Max Baucus a safe pair of hands as US ambassador to China
A unanimous show of support in the US Senate for an Obama nominee for a high-profile position is rare enough in the rancorous politics of today's Washington. That the nominee, Senator Max Baucus, is to be America's new man in Beijing makes it more interesting. A veteran lawmaker who is used to being the one to vet administration appointments, Baucus understood the need to say what his colleagues wanted to hear - hence his pledge to adopt a straight-talking approach to advance US maritime and military interests in Asia. But he is expected to tone down the rhetoric when he takes over soon from Chinese-American predecessor Gary Locke.
Far from raising concerns, Baucus' appointment has been welcomed by Beijing as positive for relations. It has also given rise to some good-natured humour about the risk to a 72-year-old running enthusiast from Beijing's pollution. Speaking to reporters, Baucus passed his first test of diplomacy, saying he might bypass the full Beijing Marathon and enter the half marathon, without linking that to the city's notorious smog.

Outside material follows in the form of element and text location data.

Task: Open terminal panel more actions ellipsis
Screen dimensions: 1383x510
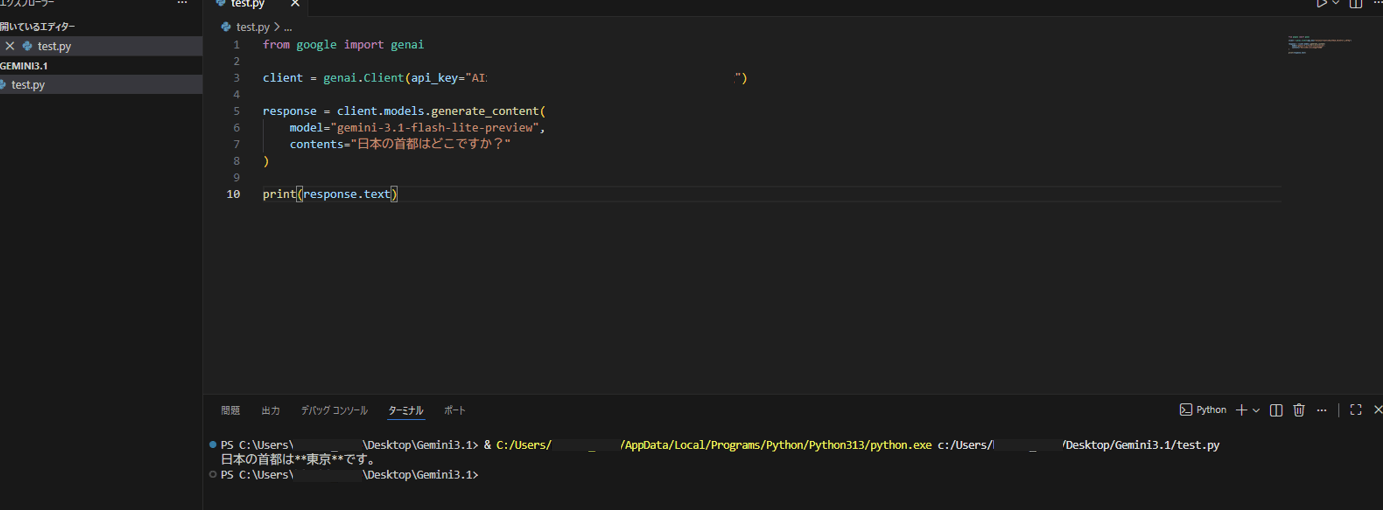Action: 1322,410
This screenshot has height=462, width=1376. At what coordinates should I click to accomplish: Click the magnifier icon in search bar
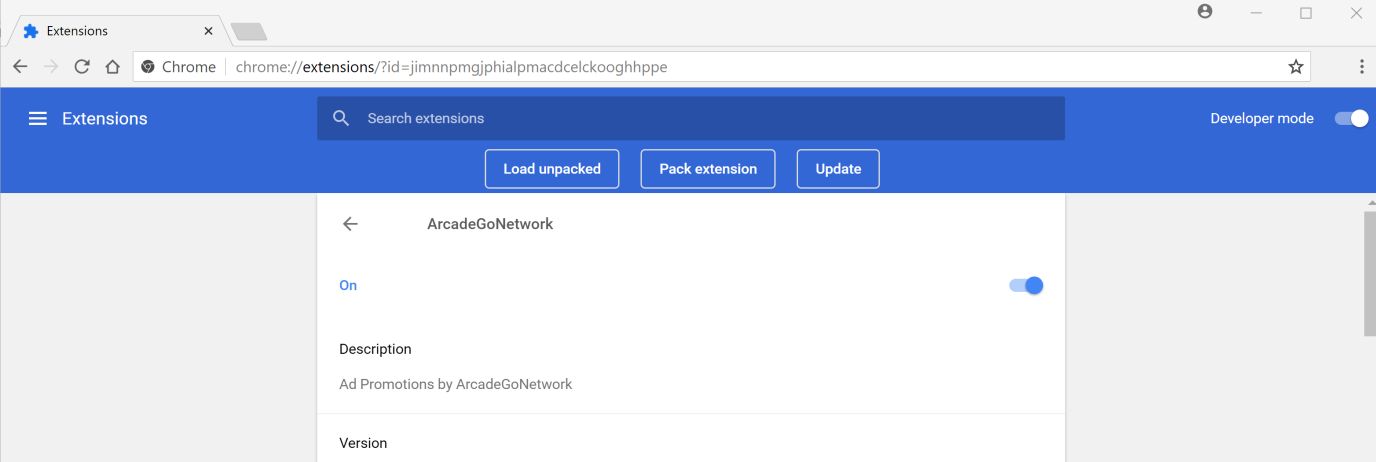341,118
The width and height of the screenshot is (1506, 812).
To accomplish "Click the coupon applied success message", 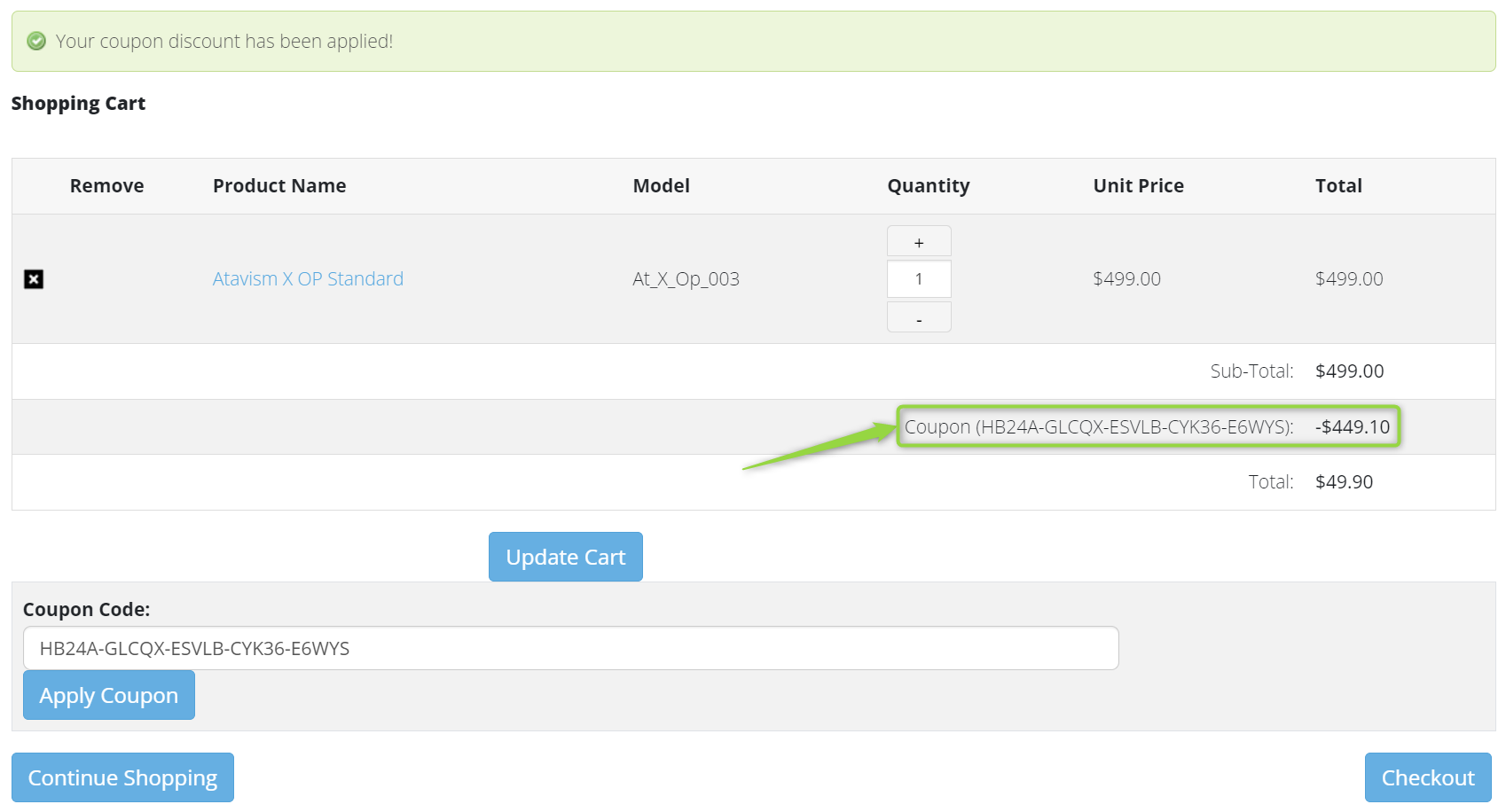I will click(224, 42).
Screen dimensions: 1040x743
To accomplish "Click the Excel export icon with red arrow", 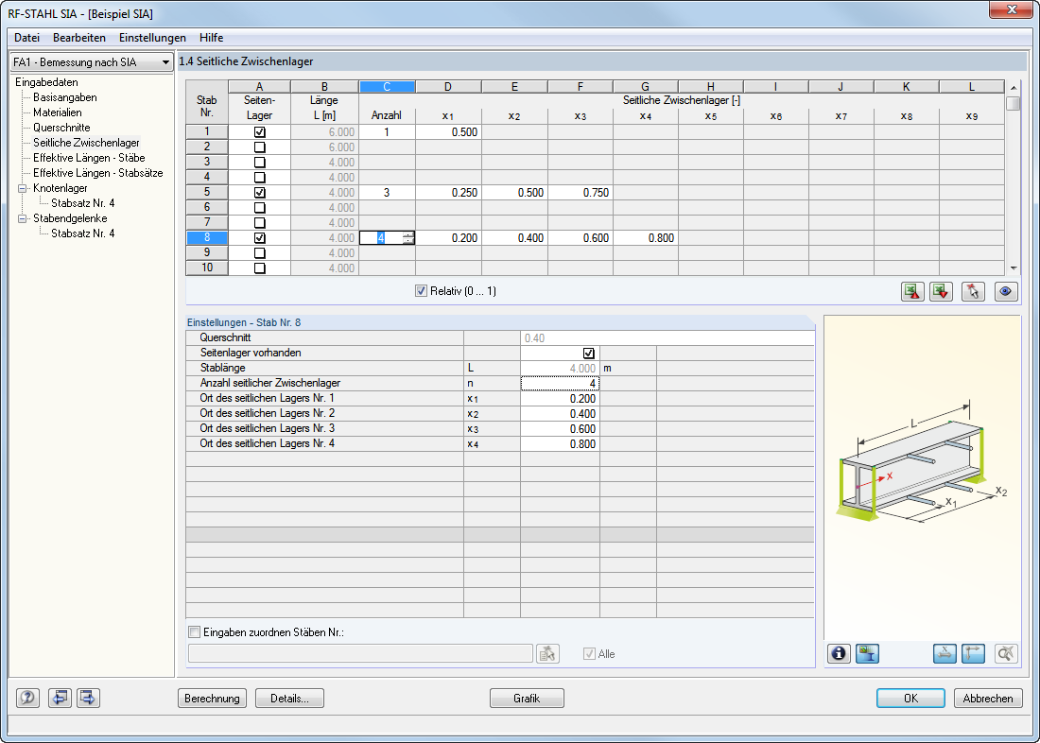I will [x=913, y=292].
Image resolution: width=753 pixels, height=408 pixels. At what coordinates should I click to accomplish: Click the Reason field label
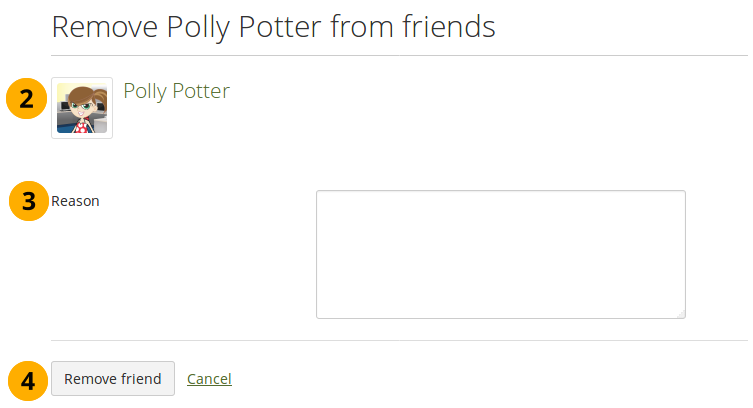[76, 201]
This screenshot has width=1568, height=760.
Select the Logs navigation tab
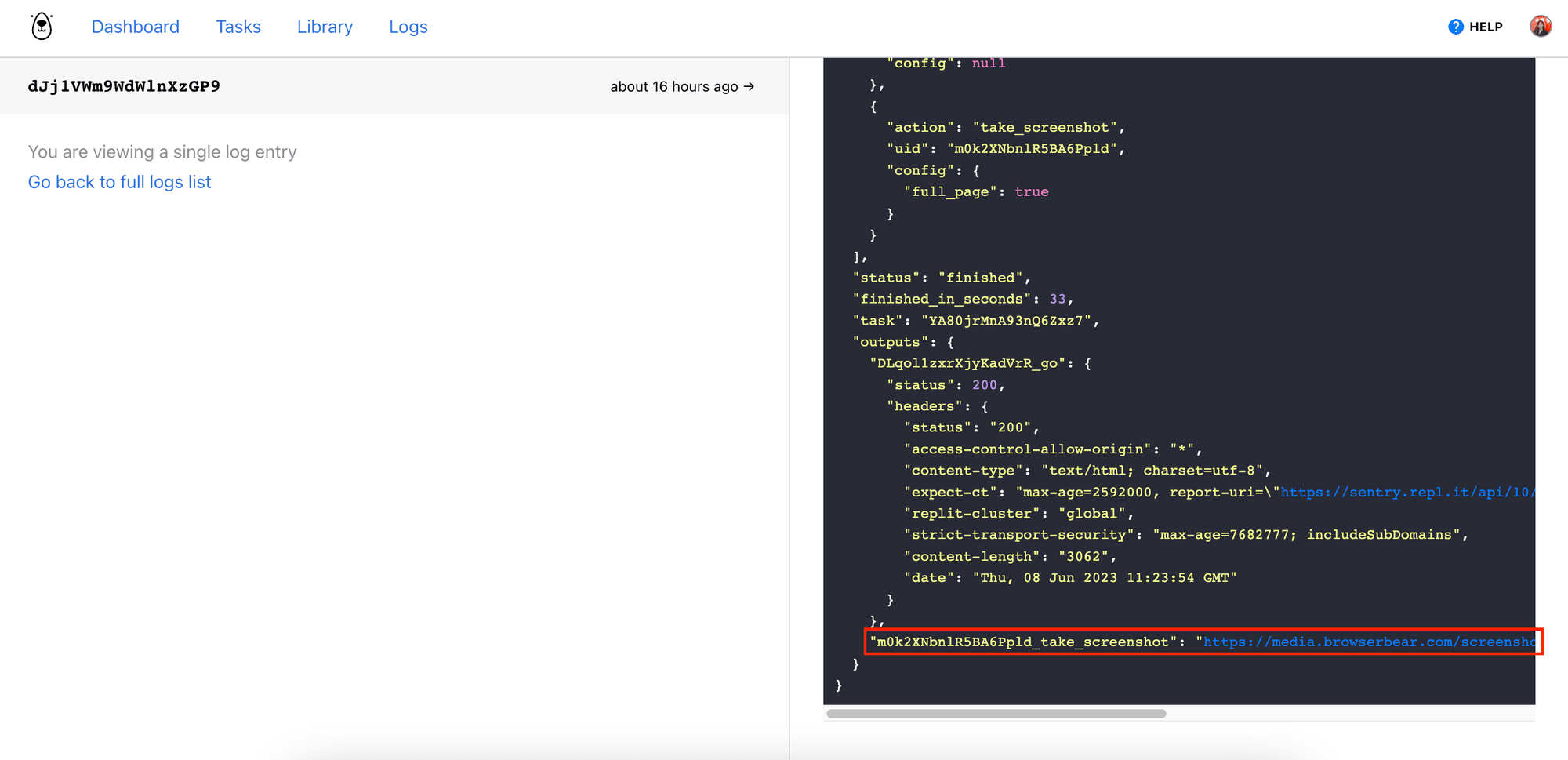[x=408, y=26]
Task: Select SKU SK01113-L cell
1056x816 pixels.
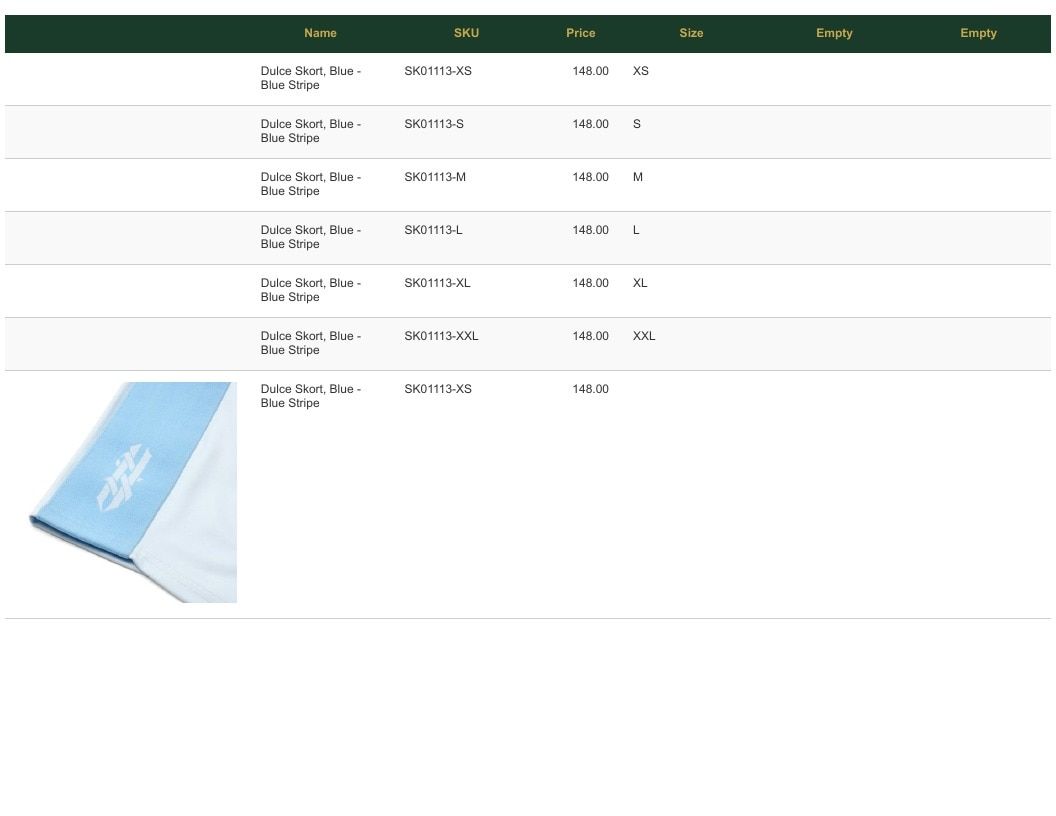Action: coord(433,230)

Baucus said he expected to be kept busy by the maritime and territorial disputes between Beijing and its neighbours in the East and South China seas. But his appointment sustains the underlying emphasis by President Barack Obama's administration on trade and economic relations with China. Locke is a former secretary for commerce in the Obama administration. Baucus, a six-term senator who has long been his party's leading voice on trade policy, was active in America's support for Chinese membership of the World Trade Organisation, and has cemented ties with China through frequent visits. So he has the credentials to "work with China to try to help develop confidence and trust" in a bilateral relationship that would "shape global affairs for generations".
And if he needs to escape Beijing's pollution, he could well heed Locke's advice and see the real China, by visiting every corner of the mainland, especially small villages in remote areas, to really understand what is happening in the country.